Battersea's 63-seat Theatre 503 is to be commended on a four-performance-only venture that surely deserves a broader airing, even as one wonders how many other dramatists might be brought to the table, as well. (I bet the likes of Tony Kushner and Christopher Shinn have something to add to the topic.) For now, it's worth clawing your way into one of today's final two shows, not least to savour the pre-interval playlet, Two Years On, which may just rank among its name writer Neil LaBute's very best plays to date.
The landscape inhabits the public realm alongside the domestic
Satire with a perfectly honed sting, the play casts Sara Stewart and Trevor White as a pair of Trumpistas exulting two years from now while standing in a bank queue to deposit the stock market dividend payments that Trump's presidency has allowed; they interrupt reflections on their good fortune to wonder in passing whatever happened to people of colour, who tend not to be seen much anymore. Other plays take other approaches, perhaps most rendingly in Lorna French's Baby Girl, in which an African-American daughter (Yvette Boakye) attempts to come to grips with her father's new job, emblematic though it is of making a pact with the devil.

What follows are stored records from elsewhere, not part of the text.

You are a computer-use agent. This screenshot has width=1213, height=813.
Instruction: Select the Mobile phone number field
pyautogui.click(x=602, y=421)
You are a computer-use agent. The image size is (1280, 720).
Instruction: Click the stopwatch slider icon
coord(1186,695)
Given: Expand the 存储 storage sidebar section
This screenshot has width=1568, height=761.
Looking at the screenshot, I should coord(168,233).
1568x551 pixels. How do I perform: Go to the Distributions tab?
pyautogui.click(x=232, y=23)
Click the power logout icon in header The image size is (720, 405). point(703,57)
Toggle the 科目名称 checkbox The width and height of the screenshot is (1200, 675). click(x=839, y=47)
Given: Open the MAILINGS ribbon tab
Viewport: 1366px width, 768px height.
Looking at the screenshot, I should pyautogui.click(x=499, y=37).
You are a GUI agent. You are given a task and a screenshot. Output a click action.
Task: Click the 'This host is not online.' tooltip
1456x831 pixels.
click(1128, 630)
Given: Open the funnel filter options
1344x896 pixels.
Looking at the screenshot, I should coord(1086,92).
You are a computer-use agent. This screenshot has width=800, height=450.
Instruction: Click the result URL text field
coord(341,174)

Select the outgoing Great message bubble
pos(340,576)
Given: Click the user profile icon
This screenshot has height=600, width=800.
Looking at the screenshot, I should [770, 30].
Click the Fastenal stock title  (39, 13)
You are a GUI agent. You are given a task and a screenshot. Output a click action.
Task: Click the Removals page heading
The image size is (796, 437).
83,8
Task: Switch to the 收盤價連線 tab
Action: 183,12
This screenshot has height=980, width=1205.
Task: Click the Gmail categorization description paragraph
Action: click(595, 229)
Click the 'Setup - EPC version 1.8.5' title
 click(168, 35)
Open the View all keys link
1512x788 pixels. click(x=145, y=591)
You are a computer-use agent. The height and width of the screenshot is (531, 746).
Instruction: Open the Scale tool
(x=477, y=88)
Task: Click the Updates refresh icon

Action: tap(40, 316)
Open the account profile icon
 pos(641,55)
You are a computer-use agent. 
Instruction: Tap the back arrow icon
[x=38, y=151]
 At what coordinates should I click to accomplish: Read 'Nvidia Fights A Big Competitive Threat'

The portmanteau line-up mixes verbatim responses – Chris Adams's A Stronger Arm, drawn from the American writer's own conversations with his Trump-supporting, security-obsessed mum – with wild flights of fancy. I loved the sheer daring of the games-playing that fuels What Am I?, the Lily Bevan play that brings together a quartet of Americans united most prominently in their unbridled loathing of Hillary. But there's nothing remotely funny about Roy Williams's Hardcore, which displaces black-on-black racism to the netherworld of the London tube. (Trieve Blackwood-Cambridge from that play, pictured below)
Not each play is by the dramatist one might have expected. Had I not checked the programme, I'd have assumed that the overlapping verbal mosaic of the final play, Positive Things, was by Caryl Churchill, not the New York-based Helen Banner. Churchill's entry, in turn, is the comparatively straightforward, if characteristically acute, Beautiful Eyes, in which an anxious mum (Michele Austin, who has about her a Viola Davis-like gravitas) frets aloud about the politics of her son's chosen partner: the play has the best punchline of the night.
The landscape inhabits the public realm – we see Nigel Farage (White again) and Theresa May (Pandora Colin) making for uneasy airplane seatmates – alongside the domestic, issues like fake news (an App is shown converting critical sentences into suitably Orwellian Trumpese) coexisting with an attempt to get behind the mindset that made this event possible in the first place: "We've become so wussified," Austin's Hillary-hater remarks in What Am I?
Thinking about the play following an inauguration in which Trump wasted no time pouncing on the "enemies" that make his rhetoric possible, I can't say I was anything less than terrified by the totality of Top Trumps, in which mention of his more rabid followers throwing pig's blood at people's houses sounds not all that unlikely. On the other hand, the event goes beyond a ready-made echo chamber to position us all somewhere on a spectrum that does at least posit art as an antidote or corrective, in this instance to life. The difference is that after two hours the plays are over, whereas Trump's tenure has only just begun.